Plan for about two hours on your first visit because of the medical screening and paperwork. Return visits typically take 45 minutes to an hour. You’ll sit in a recliner with a needle in one arm while a machine cycles your blood: it draws a portion, spins out the plasma using a centrifuge, then pumps your red blood cells back along with a small amount of saline. This cycle repeats several times per session. Most people watch their phone or read during the process.

The needle stick feels like a standard blood draw. Some people notice a cool sensation when the red cells and saline return to the vein. The anticoagulant used in the machine (citrate) can temporarily lower your calcium levels, which sometimes causes tingling around the lips, mouth, or fingertips. This is the most common side effect specific to plasma donation and usually resolves on its own within minutes. Slowing the machine’s draw rate or eating a calcium-rich snack beforehand can help.

Overall adverse reactions are uncommon. In large studies of blood and plasma donors, only about 1.2% experience any reaction at all. The vast majority of those are mild: brief lightheadedness, sweating, pallor, or nausea. Severe reactions like fainting or vomiting occur in roughly 0.2% of donations.

How Often You Can Donate

The FDA allows plasma donation up to twice in a seven-day period, with at least 48 hours between sessions. That works out to a maximum of roughly eight donations per month. Most regular donors settle into a twice-a-week routine, typically choosing two consistent days with at least a full day off between them.

How Much Centers Pay

Plasma centers compensate donors per visit, usually loaded onto a prepaid debit card. Rates vary by location, but most regular donors earn in the range of $400 or more per month donating twice a week. High-frequency, committed donors at some centers can reach up to $1,000 per month depending on local rates and bonus programs.

New donors almost always earn more than returning donors during their first month. Centers use aggressive introductory bonuses to attract first-time visitors. It’s common to see offers of $600 to $700 for your first 30 to 35 days of donating, spread across your initial visits. After that introductory window closes, per-visit compensation drops, sometimes by half. This is worth knowing: the amount advertised on a center’s website or billboard is almost certainly the new-donor rate, not the ongoing rate.

Because compensation varies so much by location and by promotional cycle, it can be worth checking what two or three nearby centers are currently offering before committing. Some donors switch centers after their new-donor bonus expires at one location, though each new center will require you to go through the full first-visit screening again.

How to Prepare and Recover

Drink plenty of water in the 24 hours before your appointment. Being well-hydrated makes your veins easier to access and helps the machine work faster, which shortens your time in the chair. Eat a protein-rich meal a few hours before donating. Avoid fatty foods, which can make your plasma cloudy and potentially disqualify that day’s donation.
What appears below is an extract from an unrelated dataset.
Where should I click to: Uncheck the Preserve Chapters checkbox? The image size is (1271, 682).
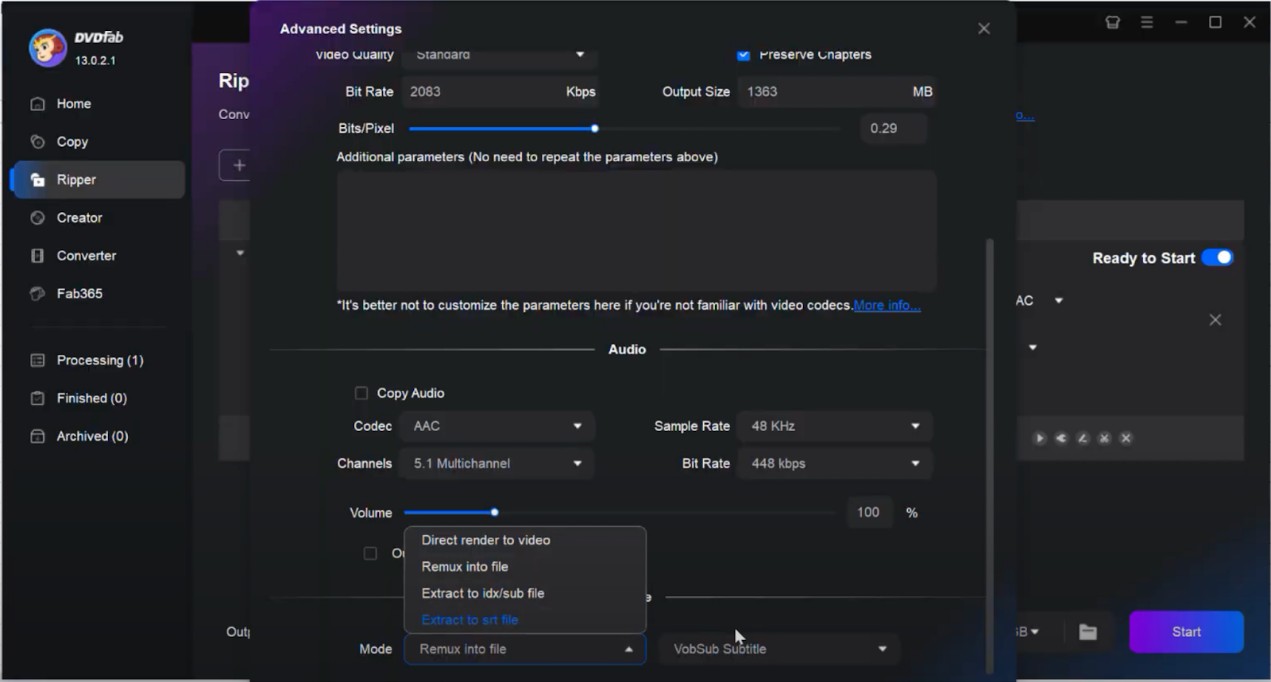click(x=743, y=55)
After donating, keep drinking water for the rest of the day. Your body replaces the donated plasma within 24 to 48 hours, but you may feel mildly fatigued or lightheaded for a few hours. Avoid heavy exercise or alcohol for the rest of the day. If you’re donating twice a week on an ongoing basis, maintaining a diet higher in protein (eggs, chicken, beans, dairy) helps your body keep up with the demand.